* PROBLEM STATEMENT
Line by line, the data below should be set down unchanged, with images excluded.

___ EXTRACTED ENTRIES ___

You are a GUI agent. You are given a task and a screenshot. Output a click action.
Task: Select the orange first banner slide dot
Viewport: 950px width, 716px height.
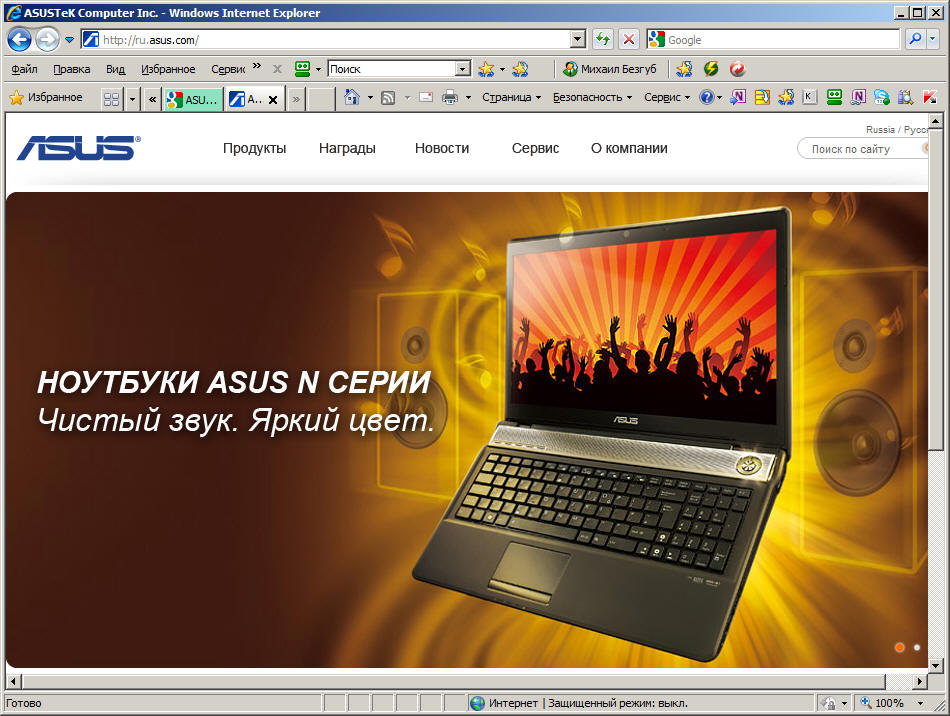[x=899, y=648]
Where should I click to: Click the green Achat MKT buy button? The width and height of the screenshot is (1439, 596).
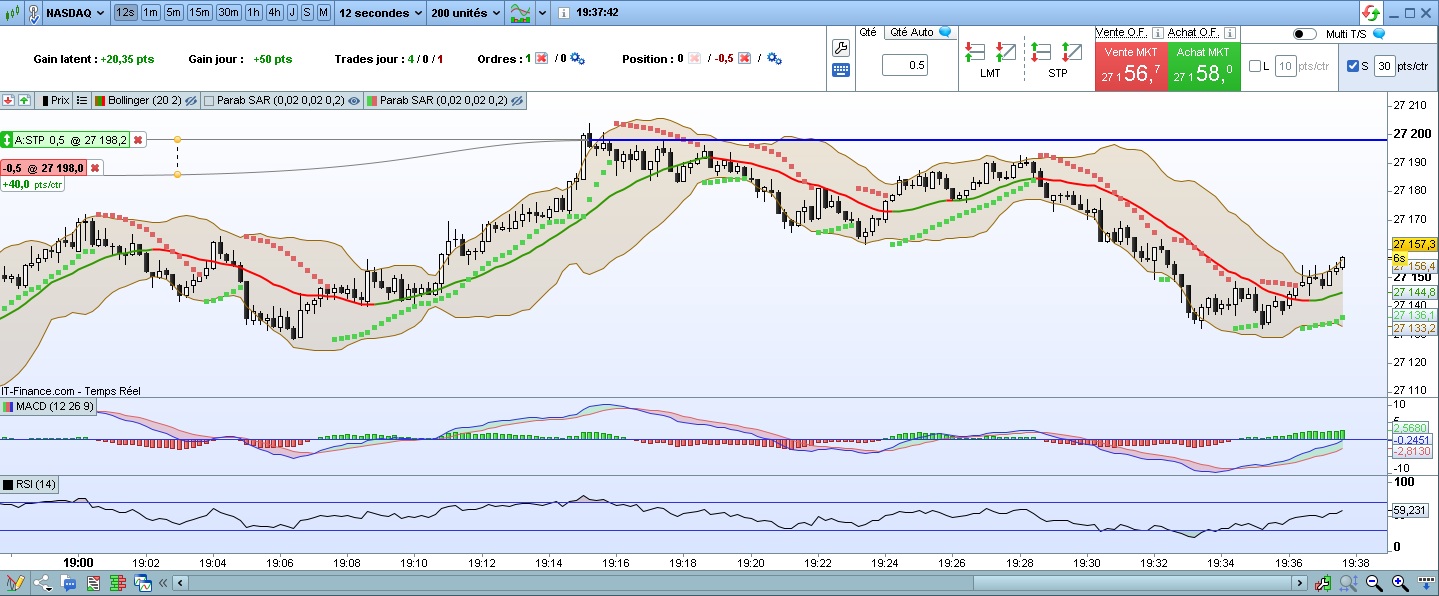coord(1204,66)
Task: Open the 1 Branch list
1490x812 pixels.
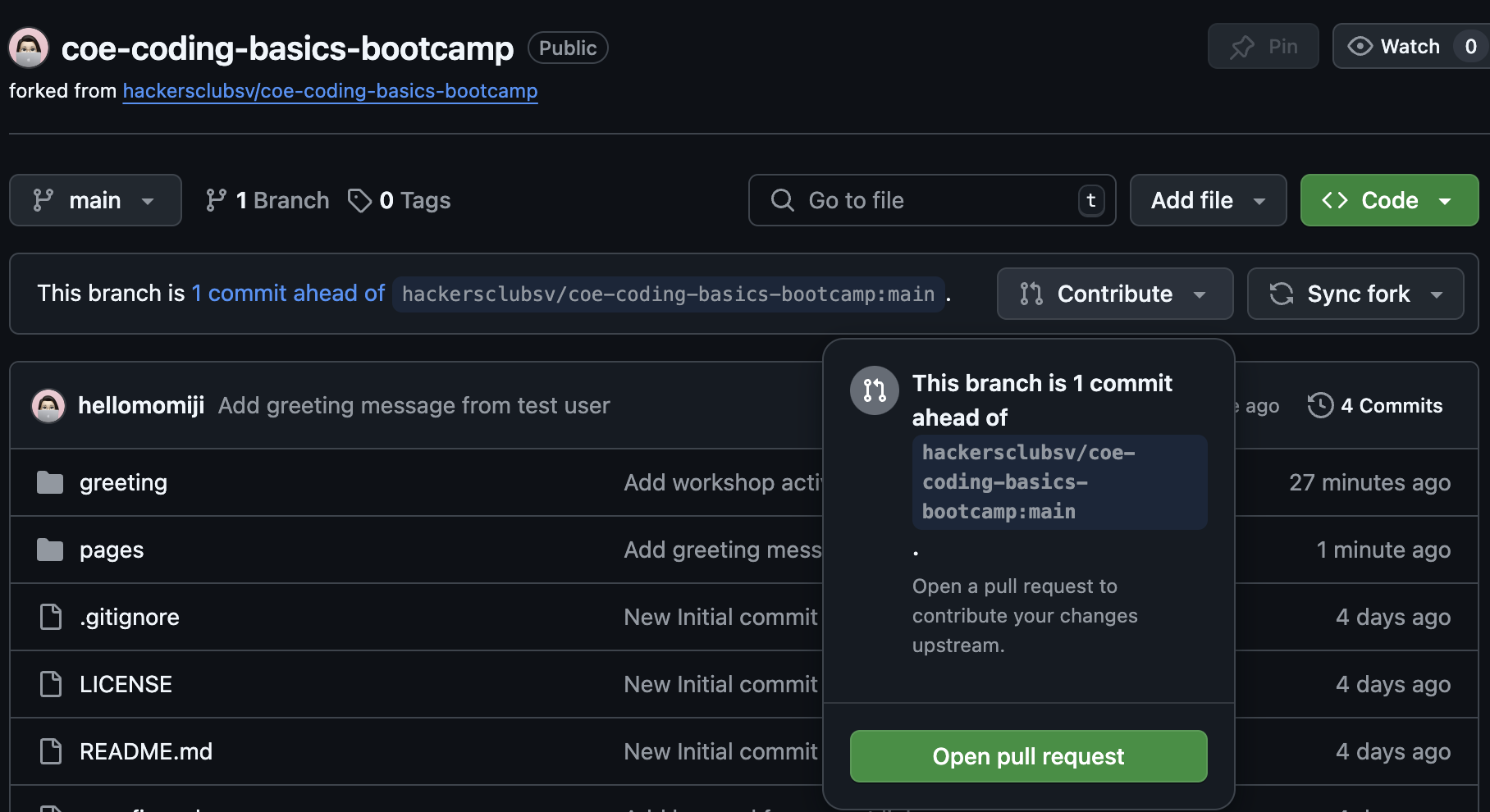Action: [x=267, y=200]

___

* EXPECTED OUTPUT
You are a GUI agent. You are given a task and a screenshot. Output a click action.
Task: Select the orange first banner slide dot
Viewport: 950px width, 716px height.
[x=899, y=648]
Where should I click to: Click the green Achat MKT buy button? The width and height of the screenshot is (1439, 596).
coord(1204,66)
Task: Open the 1 Branch list
1490x812 pixels.
Action: [x=267, y=200]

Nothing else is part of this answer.